# Kutipan untuk Dibaca
☆ ☆ ☆ ☆ ☆
Sesuatu yang hanya mendatangkan kesusahan, penderitaan, atau tidak menyenangkan,
dengan sendirinya dinilai tidak baik.
Humanisme
Tujuan dari setiap perbuatan manusia adalah kebahagiaan. Dikenal juga dengan
Humanisme.
Penerapannya, jika makan dan minum untuk mempertahankan hidup adalah baik.
Karena sesuai dengan kondrat kemanusiaan. Namun jika makan dan minum banyak
sekali dengan tujuan kepuasan belaka sehingga sakit.
Vitalisme
Perbuatan yang baik dalah perbuatan yang mencerminkan kekuatan dalam hidup
manusia untuk menaklukkan manusia lain yang lemah.
Theologisme
Bahwa suatu perbuatan manusia adalah baik jika sesuai dengan Kehendak Tuhan.
Tuhan berhak menentukan apakah perbuatan itu baik atau buruk. Kesulitan yang
dialami adalah di dunia banyak agama yang mempunyai kitab suci.Dan penilaian yang
berbeda-beda atas seperti contoh poligami, makan daging babi, perceraian.
Peran Etika dalam Bisnis
1. Membangun kultur bisnis yang sehat. Etika diwujudkan dalam bentuk aturan
hukum.
2. Sebagai kontrol terhadap individu. Dengan penerapan budaya moral yang
mengutamakan kejujuran, tanggung jawab, disiplin dan tidak diskriminasi
3. Sebagai kerangka sosial dan komitmen individu sehingga tercipta komunitas moral.
9. Prinsip Etika Bisnis
1. Prinsip Otonomi. Kemampuan mengambil keputusan dan bertindak berdasarkan
pada keselarasan antara apa yang baik untuk dilakukan dan tanggung jawab secara
moral atas keputusan tersebut.
2. Prinsip Kejujuran. Kejujuran adalah kunci keberhasilan dalam bisnis yang
diterapkan pada pengendalian konsumen, pada hubungan kerja dan sebagainya.
3. Prinsip Keadilan. Perlakuan diterapkan sesuai dengan haknya masing-masing tanpa
merugikan yang lain.
4. Prinsip Saling Menguntungkan. Prinsip ini harus diterapkan dalam bisnis yang
kompetitif.
☆ ☆ ☆ ☆ ☆
# Data yang Diberikan

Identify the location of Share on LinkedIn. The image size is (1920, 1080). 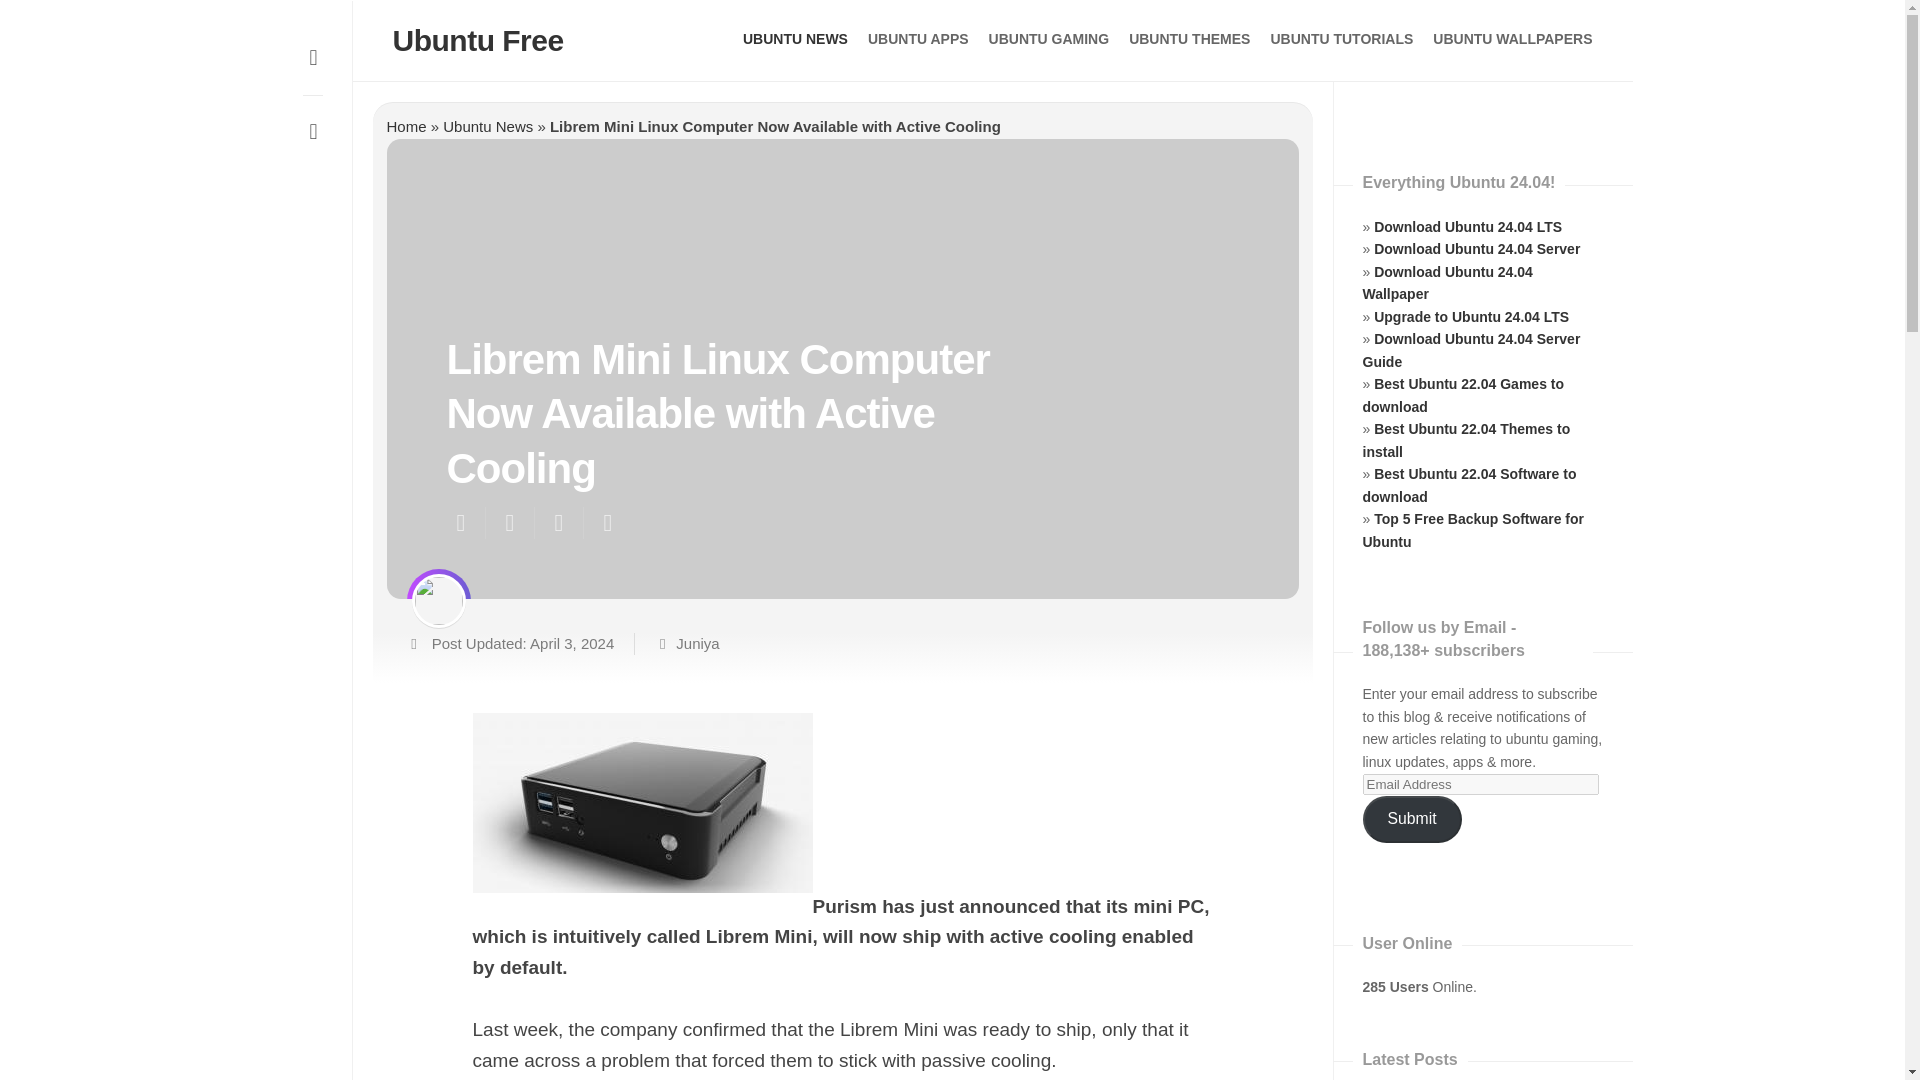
☆ ☆ ☆ ☆ ☆
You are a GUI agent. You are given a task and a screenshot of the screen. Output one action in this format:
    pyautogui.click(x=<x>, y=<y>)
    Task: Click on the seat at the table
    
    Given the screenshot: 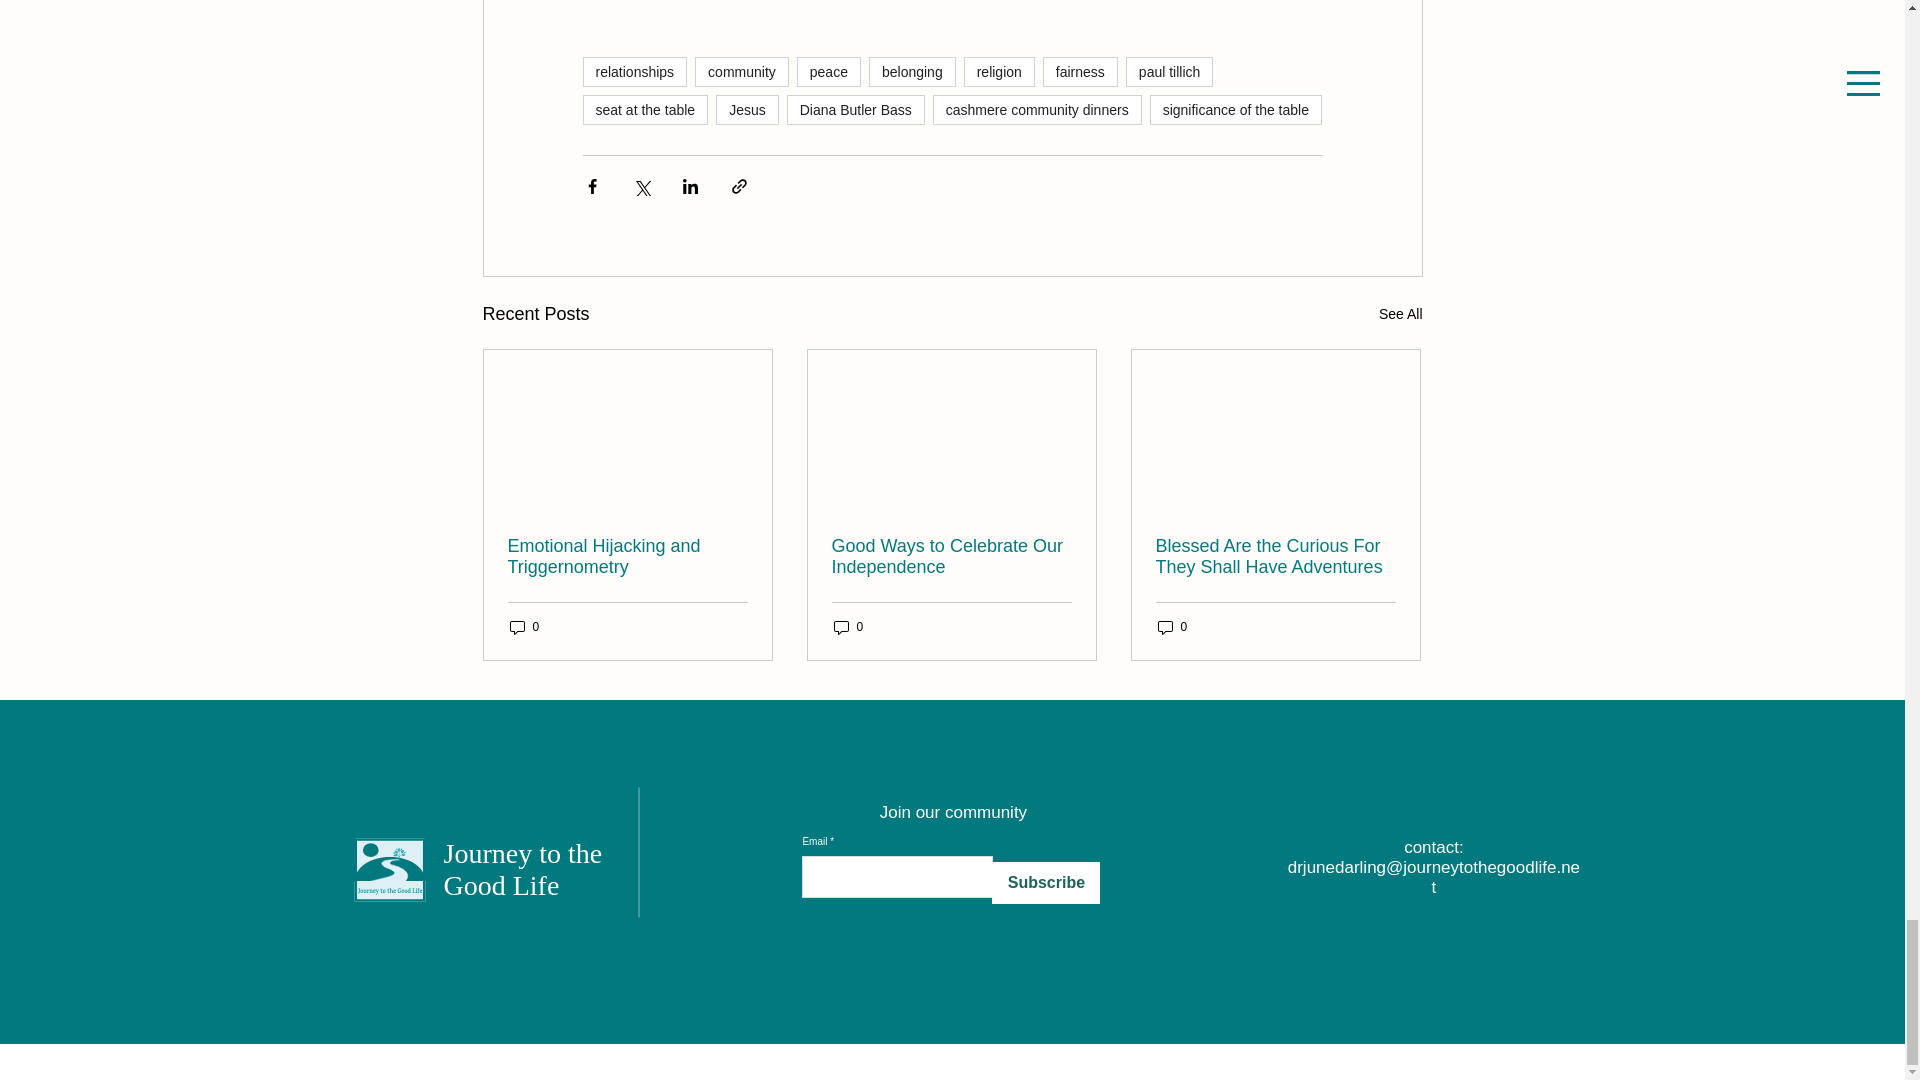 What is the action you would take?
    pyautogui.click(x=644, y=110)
☆ ☆ ☆ ☆ ☆
# Soal Latihan
1 - Alihkan kalimat "Tuhan berhak menentukan apakah perbuatan itu baik atau buruk." dari kutipan tentang etika bisnis ke dalam bahasa Inggris.
2 - Teruskan kutipan tentang etika bisnis, dimulai setelah kalimat terakhirnya.

# Hasil Latihan
1 - God has the right to determine whether an action is good or bad.

2 -
5. Prinsip Integritas Moral. Prinsip ini menjadi dasar dalam melakukan bisnis untuk
menjaga nama baik perusahaan agar tetap terpercaya dan terbaik.
Dilema Etika Bisnis
1. Konflik kepentingan. Situasi dimana keputusan yang diambil terpengaruh oleh
kepentingan.
2. Kejujuran & Integris. Selalu mengemukakan fakta dan menjunjung prinsip etika
dalam keputusan bisnis.
3. Loyalitas vs Kebenaran. Adanya harapan agar karyawan bersikap loyal dan benar.
4. Whistleblowing. Pengungkapan yang dilakukan karyawan kepada publik,
pemerintah atau media jika terjadi praktik yang melanggar etika.
Rekomendasi
Menurut saya kerangka etika deontology maupun utilitarianisme yang lebih sesuai
untuk diterapkan di Indonesia adalah deontology. Hal ini berdasarkan kultur budaya
yang dalam dasar negara mengakui keragaman. Sehingga perlunya suatu perintah tak
bersyarat yang mana perintah tesebut sudah dipahami sebagai sebuah perintah yang
dapat diterima di semua kalangan.
Namun tentunya untuk menghasilkan prilaku yang etis, maka perlu tetap menjalankan
prinsip etika secara disiplin sehingga pada akhirnya akan mempu menghasilkan
manfaat yang sebesar-besarnya bagi sebanyak-banyaknya orang.
Daftar Pustaka
Hapzi Ali, Prof. Dr. Ir. H. Pre-Msc. MM. CMA. Modul 3 Philosophical Ethics and
Business. Universitas Mercu Buana.
Laura P. Hartman. et. al. 2014. Business Ethics: Decision Making for Personal Integrity
& Social Responsibility. Third Edition. McGraw-Hill.